BEGIN Extracted entries

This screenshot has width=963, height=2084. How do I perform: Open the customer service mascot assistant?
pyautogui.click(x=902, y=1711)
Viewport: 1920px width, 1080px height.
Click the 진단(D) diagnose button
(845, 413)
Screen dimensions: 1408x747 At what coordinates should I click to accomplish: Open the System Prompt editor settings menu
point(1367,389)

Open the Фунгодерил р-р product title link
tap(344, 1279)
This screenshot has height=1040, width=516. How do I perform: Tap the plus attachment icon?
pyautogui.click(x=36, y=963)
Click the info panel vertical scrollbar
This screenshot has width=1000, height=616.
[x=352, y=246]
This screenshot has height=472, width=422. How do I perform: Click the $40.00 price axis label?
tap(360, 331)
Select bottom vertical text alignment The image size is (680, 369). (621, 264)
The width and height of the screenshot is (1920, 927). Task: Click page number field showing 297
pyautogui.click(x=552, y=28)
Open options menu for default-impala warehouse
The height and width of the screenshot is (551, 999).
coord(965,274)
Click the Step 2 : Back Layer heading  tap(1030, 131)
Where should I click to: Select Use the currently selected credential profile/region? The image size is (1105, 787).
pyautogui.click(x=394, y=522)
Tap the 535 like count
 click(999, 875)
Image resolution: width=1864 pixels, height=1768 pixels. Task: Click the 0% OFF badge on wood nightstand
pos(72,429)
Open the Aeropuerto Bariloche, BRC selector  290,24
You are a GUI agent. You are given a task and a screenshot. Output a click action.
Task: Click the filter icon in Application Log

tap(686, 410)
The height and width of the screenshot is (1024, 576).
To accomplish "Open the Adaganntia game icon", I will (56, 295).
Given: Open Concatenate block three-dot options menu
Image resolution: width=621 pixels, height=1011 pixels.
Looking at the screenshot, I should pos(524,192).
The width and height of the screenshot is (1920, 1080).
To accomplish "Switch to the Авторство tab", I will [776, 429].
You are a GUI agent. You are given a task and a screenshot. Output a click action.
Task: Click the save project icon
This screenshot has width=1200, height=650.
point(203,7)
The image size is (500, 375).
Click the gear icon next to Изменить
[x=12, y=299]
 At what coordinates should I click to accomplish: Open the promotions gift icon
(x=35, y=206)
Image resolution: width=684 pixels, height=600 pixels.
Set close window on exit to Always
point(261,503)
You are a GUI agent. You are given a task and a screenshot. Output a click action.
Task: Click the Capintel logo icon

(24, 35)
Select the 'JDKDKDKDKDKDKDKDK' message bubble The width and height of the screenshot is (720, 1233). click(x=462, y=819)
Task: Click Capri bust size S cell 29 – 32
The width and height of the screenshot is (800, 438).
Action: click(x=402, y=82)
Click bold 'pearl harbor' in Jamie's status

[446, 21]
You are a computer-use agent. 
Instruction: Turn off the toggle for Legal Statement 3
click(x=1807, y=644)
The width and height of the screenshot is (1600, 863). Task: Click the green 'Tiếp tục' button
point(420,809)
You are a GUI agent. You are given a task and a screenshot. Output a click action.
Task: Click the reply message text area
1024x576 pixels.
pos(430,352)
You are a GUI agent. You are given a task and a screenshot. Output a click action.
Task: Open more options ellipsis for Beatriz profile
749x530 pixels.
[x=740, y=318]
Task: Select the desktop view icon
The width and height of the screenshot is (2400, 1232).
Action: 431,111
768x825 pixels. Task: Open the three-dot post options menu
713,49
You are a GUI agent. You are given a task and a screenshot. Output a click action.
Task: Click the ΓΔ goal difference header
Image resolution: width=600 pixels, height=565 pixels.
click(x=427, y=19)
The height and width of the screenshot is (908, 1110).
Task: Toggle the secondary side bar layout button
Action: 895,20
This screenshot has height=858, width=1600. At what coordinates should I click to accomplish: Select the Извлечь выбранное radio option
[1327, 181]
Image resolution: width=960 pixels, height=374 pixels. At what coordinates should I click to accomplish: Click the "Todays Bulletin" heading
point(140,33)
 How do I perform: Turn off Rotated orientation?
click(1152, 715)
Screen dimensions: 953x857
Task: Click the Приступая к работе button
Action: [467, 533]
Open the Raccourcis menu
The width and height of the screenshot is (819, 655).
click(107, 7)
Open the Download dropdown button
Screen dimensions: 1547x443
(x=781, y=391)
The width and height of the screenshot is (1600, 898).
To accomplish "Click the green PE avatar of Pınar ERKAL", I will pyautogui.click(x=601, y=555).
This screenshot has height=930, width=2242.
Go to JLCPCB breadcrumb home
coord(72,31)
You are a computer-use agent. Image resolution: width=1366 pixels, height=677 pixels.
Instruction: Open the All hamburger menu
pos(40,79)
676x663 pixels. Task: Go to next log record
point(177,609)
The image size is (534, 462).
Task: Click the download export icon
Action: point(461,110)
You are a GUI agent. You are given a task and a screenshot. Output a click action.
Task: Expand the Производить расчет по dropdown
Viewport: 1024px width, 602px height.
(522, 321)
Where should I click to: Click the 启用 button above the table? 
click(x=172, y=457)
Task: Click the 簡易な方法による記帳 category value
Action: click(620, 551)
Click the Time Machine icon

END Extracted entries

**Exercise**
Lines holding the word "computer" are the answer; copy every one from the records above.

**Result**
You are a computer-use agent. 
You are a computer-use agent. Image resolution: width=1366 pixels, height=677 pixels.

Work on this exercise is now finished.